It is right to believe that there are reasons why the three major record labels are battling for contents in Africa.

African music is a handful of her culture, lifestyle, and history. Its musical notations, sound recordings, motion pictures, and illustrations project the African story in rhymes and rhythm.

Musical sounds from Africa are getting so much traction around the globe for so many reasons. Having undergone frequent, decisive, and strategic changes over time, music from the African continent is now in demand.

The African music industry is currently booming. According to Statista, the music industry revenue in Nigeria alone recorded about a 30.8% increase from 2014 to 2018. There is also a projection of generating up to 44 million dollars in revenue in 2023. IFPI reported that Africa & Middle East in 2020 recorded a music revenue increase of 8.4%. Streaming revenue dominated by 36.4%.

In reality, this means that Africans are consuming more music than ever before. The streaming culture in the continent has shown rapid growth in the last decade. Before the pandemic, Afrobeats had already caught the attention of the world. Music streaming platforms like Apple Music and Spotify both launched new playlists to curate the biggest songs from the continent. The UK launched an Afrobeats chart in 2021.

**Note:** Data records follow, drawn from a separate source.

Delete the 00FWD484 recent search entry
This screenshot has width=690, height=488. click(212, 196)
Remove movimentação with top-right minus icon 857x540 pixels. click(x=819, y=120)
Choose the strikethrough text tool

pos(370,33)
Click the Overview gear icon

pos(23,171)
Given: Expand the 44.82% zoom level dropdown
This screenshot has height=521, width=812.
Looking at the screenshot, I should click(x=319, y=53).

The three major labels; Warner Music, Sony Music, and Universal Music Group have been on the continent for years now. They recognize the continent not only as a market but also as a source of innovation and talent. In Africa, we have Universal Music Nigeria, Universal Music Africa, Sony Music Africa, Sony Music West Africa, and Warner Music South Africa competing for African dominance.

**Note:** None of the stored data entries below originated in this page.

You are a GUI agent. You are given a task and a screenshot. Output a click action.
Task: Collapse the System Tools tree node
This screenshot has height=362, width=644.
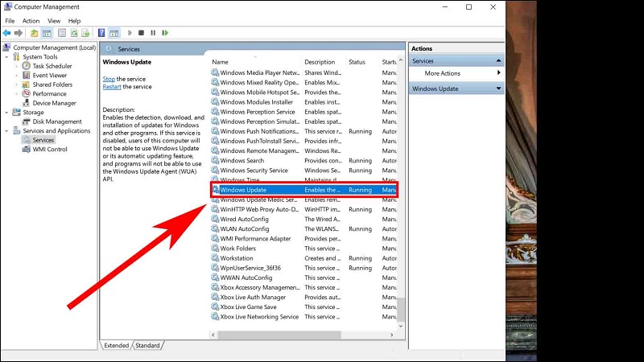[x=7, y=57]
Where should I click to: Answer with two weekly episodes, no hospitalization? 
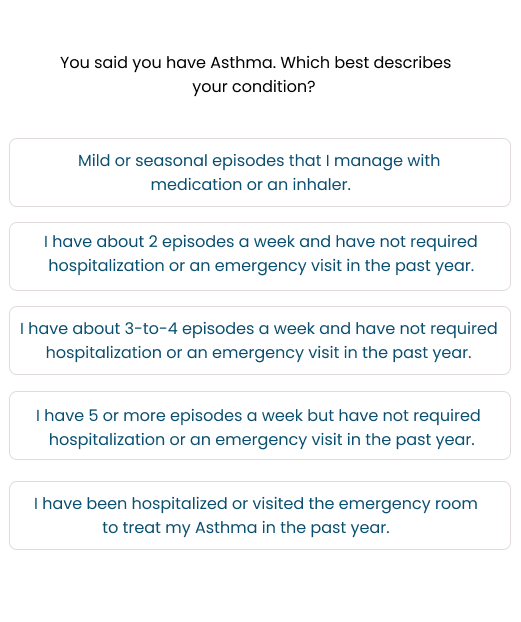point(260,257)
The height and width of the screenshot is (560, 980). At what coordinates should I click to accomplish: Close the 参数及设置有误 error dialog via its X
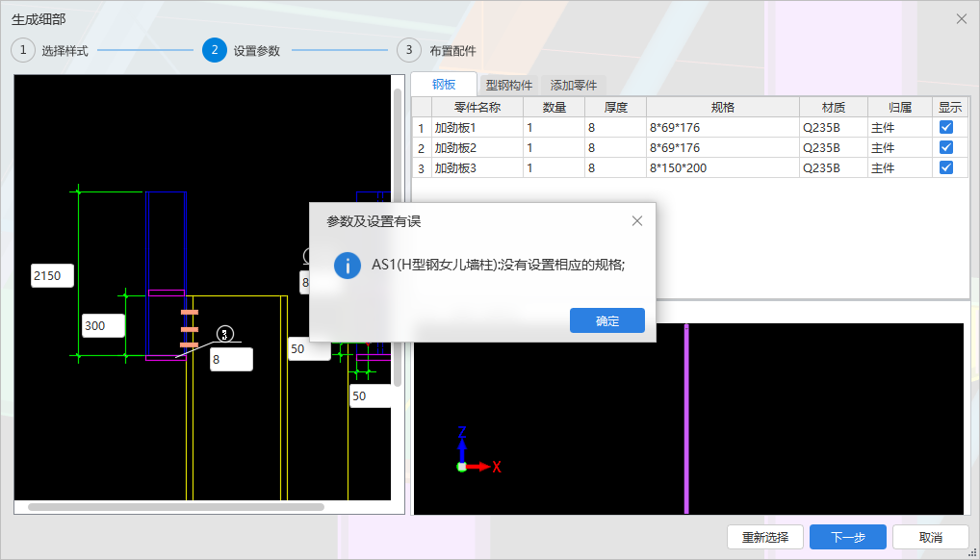pos(636,220)
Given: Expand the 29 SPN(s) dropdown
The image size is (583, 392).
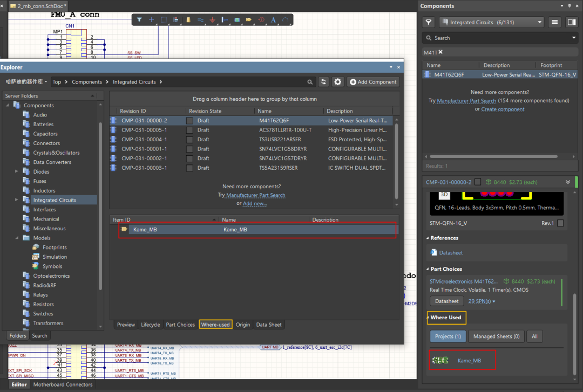Looking at the screenshot, I should 482,301.
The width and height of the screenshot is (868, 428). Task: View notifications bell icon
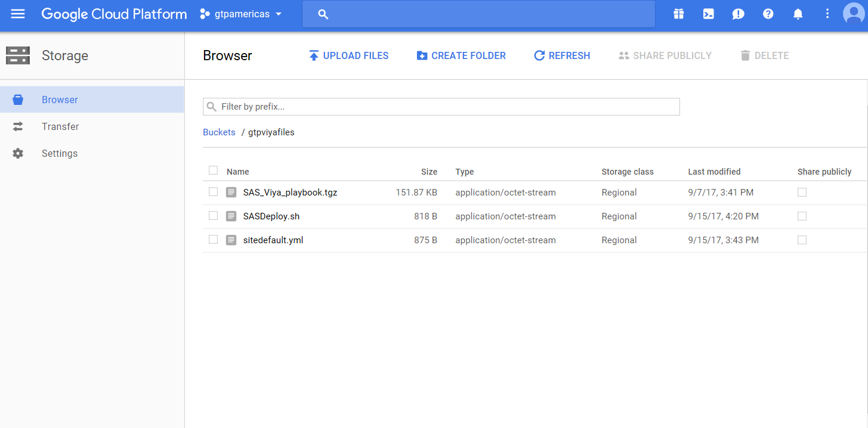798,13
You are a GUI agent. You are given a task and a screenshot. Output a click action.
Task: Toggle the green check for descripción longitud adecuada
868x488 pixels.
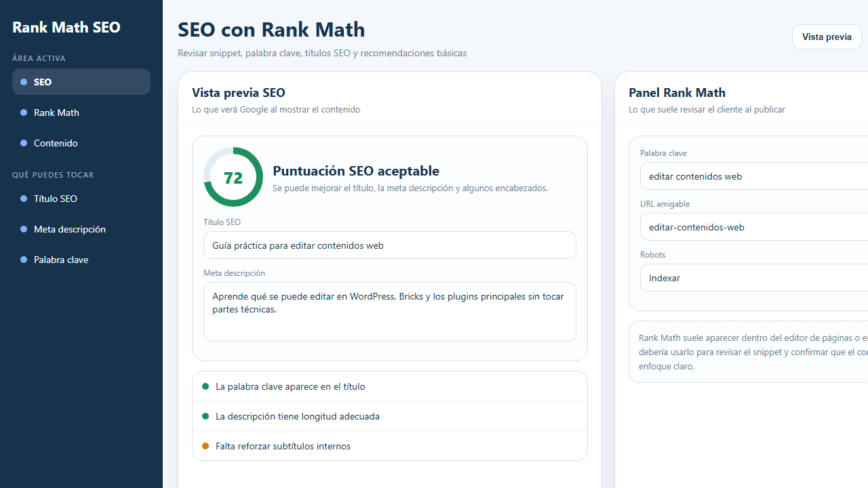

Recently, other international music companies have spotlighted the opportunities in the African music industry. Warner Music acquired Africori. Empire Music penned down joint venture deals with YBNL, Penthauze, and numerous indie artists. Universal Music France sealed a partnership deal with Aristokrat Records and more.

The sneaked-up interest in African music is deliberate and guided by the drive to maximize returns. In this article, we highlighted the reasons why music companies are heavily investing in Africa.

African Youths Dancing (TheAfricaReport)
African Youths Dancing (TheAfricaReport)
  • Youthful and growing population 

The impact of demographic trends on economic performance cannot be overemphasized. Demographic trends are usually monitored as a business strategy for any consumer goods or services company.

Africa's population is equivalent to 16.72% of the total world population according to Worldmeters. The continent's population is around 1.3 billion with a yearly change of about 2.5%. The number of youths is equally growing rapidly. The median age in Africa is 19.7years. Youths constitute about 70% of the African population—the largest youth population in the world.

In 2015, 226 million youth aged 15-24 lived in Africa according to UN. That is about 19% of the global youth population.

Popular music is usually aimed at the general public but mostly at the youth market. Hence why Africa is leading the conversation on emerging markets for music investment.

The larger market, in the sense of a larger youth population, leads to more varieties of sounds and genres being produced, implying a more crowded product space, and more substitution between genres.

Although the impact of the population is also regulated by average salary and salary structure which limits revenue generation from ticketing, streams, and merchandise sales, the role of Africa's youth population density cannot be undermined. The youth population density of a geographical area, has a well-known and positive effect on brand and endorsement deals. Fast Moving Consumer Goods, Finance, and other industries look to tap into the influence of music icons to raise consciousness for their brands.

  • Rising internet penetration 

The rising internet population in Africa is another point to note. Africans on the internet grew from 2.1% in 2005 to 24% by 2018 according to QZ—the highest growth rate globally. Internet use in Ghana, Nigeria, Senegal, South Africa, and other African countries has skyrocketed in recent years compared to internet use among many world's advanced economies. Smartphone ownership is also on the rise in Africa. Smartphone sales in Africa made up 6.6% of the global smartphone market in 2019 as reported by FD Iintelligence.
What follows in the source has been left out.